È buio perché ti stai sforzando troppo. [...] Con
leggerezza, bimba, con leggerezza. Impara a fare ogni cosa con leggerezza. [...] Sì, usa la leggerezza nel sentire, anche quando il sentire è profondo. Con leggerezza lascia che le cose accadano, e con leggerezza affrontale. [...] Dunque getta via il tuo bagaglio e procedi. Sei circondata ovunque da sabbie mobili che ti risucchiano i piedi, che cercano di risucchiarti nella paura, nell'autocommiserazione e nella disperazione. Ecco perché devi camminare con tale leggerezza. Con leggerezza, tesoro mio.

ALDOUS HUXLEY, L'isola




















Una mattina, mamma mi svegliò piano, dicendomi che lei e papà sarebbero usciti fino all'ora di pranzo, quindi avrei dovuto guardare mio fratello e aiutare la nonna.

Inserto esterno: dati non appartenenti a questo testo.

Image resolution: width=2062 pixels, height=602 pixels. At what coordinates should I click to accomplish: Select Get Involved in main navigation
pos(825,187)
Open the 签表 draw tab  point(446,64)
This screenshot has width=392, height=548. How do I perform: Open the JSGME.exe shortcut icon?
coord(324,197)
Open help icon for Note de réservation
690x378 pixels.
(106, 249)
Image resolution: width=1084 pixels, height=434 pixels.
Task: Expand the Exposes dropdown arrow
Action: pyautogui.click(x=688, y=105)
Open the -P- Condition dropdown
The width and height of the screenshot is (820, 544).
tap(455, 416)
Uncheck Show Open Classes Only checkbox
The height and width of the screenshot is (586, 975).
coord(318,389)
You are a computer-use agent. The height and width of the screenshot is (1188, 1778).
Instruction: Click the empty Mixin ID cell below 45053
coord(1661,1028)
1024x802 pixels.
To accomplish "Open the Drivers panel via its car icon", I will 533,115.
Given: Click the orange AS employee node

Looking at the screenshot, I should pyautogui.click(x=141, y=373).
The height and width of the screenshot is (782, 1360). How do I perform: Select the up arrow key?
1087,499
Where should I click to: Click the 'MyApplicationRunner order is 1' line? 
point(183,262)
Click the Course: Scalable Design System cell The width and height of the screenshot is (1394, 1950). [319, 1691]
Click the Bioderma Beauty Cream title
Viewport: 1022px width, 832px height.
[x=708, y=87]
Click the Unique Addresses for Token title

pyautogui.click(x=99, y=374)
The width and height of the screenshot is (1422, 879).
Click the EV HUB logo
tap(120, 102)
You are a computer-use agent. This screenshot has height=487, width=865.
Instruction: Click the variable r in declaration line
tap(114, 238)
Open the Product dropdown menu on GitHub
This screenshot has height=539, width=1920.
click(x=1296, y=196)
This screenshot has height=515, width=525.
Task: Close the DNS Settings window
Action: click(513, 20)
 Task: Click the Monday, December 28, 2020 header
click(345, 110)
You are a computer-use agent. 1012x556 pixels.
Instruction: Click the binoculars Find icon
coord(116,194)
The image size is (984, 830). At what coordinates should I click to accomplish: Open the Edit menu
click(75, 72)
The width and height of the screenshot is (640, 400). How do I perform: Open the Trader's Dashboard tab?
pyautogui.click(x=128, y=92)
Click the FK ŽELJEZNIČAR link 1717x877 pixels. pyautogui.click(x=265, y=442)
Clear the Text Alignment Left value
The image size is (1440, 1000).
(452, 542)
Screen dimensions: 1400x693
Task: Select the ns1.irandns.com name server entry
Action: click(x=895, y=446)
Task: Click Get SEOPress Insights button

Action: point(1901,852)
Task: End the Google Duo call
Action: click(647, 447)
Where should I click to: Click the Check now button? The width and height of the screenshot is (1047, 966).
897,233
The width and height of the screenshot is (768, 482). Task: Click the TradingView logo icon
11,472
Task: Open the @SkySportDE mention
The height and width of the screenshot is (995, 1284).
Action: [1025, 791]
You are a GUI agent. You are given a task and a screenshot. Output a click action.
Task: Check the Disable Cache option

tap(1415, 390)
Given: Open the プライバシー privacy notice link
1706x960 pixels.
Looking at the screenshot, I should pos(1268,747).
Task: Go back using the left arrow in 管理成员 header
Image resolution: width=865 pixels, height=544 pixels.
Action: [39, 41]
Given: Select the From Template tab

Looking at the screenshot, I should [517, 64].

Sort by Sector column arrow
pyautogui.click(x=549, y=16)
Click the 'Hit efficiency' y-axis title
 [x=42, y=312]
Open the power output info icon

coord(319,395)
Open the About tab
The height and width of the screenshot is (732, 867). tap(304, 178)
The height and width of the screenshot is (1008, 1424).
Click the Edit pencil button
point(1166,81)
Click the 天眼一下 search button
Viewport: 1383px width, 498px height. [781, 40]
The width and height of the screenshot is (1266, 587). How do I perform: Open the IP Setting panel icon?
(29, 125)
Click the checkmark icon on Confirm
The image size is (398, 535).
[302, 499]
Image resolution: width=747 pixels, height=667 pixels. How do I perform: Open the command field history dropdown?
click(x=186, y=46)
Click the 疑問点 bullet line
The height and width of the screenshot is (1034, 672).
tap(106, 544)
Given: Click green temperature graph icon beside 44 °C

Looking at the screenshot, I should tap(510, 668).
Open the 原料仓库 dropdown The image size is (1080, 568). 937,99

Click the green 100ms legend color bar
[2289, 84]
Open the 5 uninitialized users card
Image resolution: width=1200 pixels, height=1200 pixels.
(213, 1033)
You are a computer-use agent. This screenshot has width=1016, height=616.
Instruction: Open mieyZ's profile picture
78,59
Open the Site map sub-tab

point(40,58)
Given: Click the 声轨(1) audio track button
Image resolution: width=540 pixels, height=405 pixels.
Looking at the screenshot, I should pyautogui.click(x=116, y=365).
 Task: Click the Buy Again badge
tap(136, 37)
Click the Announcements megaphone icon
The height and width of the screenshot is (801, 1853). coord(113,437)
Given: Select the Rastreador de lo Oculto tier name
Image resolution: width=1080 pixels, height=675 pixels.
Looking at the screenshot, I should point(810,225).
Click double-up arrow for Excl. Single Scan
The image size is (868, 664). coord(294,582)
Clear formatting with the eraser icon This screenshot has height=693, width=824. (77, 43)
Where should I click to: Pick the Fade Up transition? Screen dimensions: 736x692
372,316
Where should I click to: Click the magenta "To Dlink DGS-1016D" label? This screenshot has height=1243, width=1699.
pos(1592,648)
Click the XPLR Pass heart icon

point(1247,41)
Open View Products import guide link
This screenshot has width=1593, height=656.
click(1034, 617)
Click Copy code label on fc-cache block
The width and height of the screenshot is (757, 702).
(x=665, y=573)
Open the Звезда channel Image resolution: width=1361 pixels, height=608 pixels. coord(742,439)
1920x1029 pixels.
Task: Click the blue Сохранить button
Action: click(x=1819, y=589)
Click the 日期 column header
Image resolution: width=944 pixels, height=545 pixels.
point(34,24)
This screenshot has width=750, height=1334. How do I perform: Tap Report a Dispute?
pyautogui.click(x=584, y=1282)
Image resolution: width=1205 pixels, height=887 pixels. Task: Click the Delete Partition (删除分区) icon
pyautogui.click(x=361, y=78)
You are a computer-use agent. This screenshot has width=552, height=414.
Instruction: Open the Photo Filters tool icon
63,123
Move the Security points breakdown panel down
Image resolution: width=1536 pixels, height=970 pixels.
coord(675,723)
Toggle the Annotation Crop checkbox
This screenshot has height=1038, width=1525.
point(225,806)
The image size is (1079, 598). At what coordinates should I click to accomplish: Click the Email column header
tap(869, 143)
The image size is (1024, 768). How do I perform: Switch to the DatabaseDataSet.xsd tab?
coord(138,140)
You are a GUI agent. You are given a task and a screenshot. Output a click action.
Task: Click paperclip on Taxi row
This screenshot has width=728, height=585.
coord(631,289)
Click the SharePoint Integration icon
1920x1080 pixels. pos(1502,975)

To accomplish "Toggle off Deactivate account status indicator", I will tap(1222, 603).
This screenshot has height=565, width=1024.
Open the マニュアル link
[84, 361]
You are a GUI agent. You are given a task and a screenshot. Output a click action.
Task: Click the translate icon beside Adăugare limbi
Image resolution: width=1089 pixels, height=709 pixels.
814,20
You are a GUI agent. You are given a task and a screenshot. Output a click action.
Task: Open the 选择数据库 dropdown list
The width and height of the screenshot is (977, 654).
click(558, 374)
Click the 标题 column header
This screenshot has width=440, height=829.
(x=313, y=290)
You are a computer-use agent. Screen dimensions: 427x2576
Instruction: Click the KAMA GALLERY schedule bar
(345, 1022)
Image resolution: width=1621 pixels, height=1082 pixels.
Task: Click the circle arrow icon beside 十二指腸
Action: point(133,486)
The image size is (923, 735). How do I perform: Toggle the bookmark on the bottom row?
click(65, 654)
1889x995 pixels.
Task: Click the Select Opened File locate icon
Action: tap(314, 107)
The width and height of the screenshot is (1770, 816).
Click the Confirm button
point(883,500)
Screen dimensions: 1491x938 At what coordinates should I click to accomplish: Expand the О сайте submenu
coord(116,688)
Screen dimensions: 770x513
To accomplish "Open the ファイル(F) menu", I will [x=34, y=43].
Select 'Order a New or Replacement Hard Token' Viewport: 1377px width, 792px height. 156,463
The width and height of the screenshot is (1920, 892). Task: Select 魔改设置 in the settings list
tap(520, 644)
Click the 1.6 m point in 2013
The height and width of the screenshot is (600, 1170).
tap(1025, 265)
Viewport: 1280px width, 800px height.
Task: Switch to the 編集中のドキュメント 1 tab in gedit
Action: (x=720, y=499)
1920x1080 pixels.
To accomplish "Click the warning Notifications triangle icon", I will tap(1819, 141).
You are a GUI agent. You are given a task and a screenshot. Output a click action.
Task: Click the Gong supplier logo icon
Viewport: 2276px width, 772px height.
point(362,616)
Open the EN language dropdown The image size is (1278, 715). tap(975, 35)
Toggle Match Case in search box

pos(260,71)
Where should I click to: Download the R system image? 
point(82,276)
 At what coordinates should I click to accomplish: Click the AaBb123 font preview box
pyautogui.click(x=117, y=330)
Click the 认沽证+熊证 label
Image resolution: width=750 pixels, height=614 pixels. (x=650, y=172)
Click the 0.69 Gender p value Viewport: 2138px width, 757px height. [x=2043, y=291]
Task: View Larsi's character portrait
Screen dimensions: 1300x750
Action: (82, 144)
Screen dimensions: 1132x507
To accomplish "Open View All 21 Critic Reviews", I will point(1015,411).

Così decisi di alzarmi prima, alle dieci e un quarto già ero in giro per la Villa. Preparai la colazione a Gioele e mi fumai una sigaretta in giardino. Guardai il fumo deformarsi contro il cielo azzurro e riportai lo sguardo sull'erba umida, al tatto, però, bollente.

Allungai il mento quando intravidi un paio di figure sconosciute vicino al cancello di casa. Riuscii a distinguere solo l'altezza di Riccardo.

Si guardavano attorno furtivi. Uno indossava un cappello, una canottiera larghissima e non riuscivo bene a guardargli la faccia, mentre l'altro era sicuramente più grande, più autorevole. Dalle sbarre di ferro riuscii a vedere che si scambiavano una stretta di mano poco convincente, e, subito dopo, quello più maturo si infilò la mano in tasca.

Mi morsi la lingua. Pensai subito: "può mai essere droga?" Spensi la sigaretta nel portacenere sul tavolo e, scalza, mi avvicinai indispettita. «Riccardo», richiamai con voce severa, quasi nervosa.

Quando sentì il suo nome lo intravidi fare un gesto veloce con la mano ai due. Fui abbastanza vicina da sentirgli dire: «Fatemi sapere.»

«Cia' uagliò», esalò il più grande, per poi lanciarmi un'occhiata poco benevola.

Riccardo chiuse il cancello. Si girò del tutto verso di me, mi passò vicino velocemente come se fossi invisibile. Mi ignorò — come se fosse la prima volta, d'altronde... —.

«Che cosa stavi facendo?» Lo rincorsi, cercando di stargli al passo.

«Cazzi miei», disse tra i denti, senza farmi capire.

«Te credi io sia scema, nevvero?»

«Piccrè, lievt a nanz» — «Bambina, levati di torno.»

«Non chiamarmi in quel modo», sbottai. «Sono seria. Pensi che io non abbia capito che cazzo hai fatto?»

«E c' t'aggia ricr?» — «E che ti devo dire?», rispose con tranquillità.

«Smetti di rispondere come se non rispondessi veramente. Ti ho visto coi miei occhi», provai a mettermi davanti a lui, ma mi schivava sempre.

«Hai finito di rompere il cazzo?», rispose scorbutico, questa volta incazzato.

«No», mi accigliai. «Che si è messo in tasca quello?»

Riccardo abbassò finalmente gli occhi per guardarmi. «Spostati, o ti sposto io.»

«Mi vuoi rispondere pe' na vorta? Te rendi conto che questa è casa mia, te a' droga nun c'ha porti qua», sbottai, «Pezzo di merda, nun te rendi conto che ce abita mi' nonna? Sei proprio un irresponsabile.»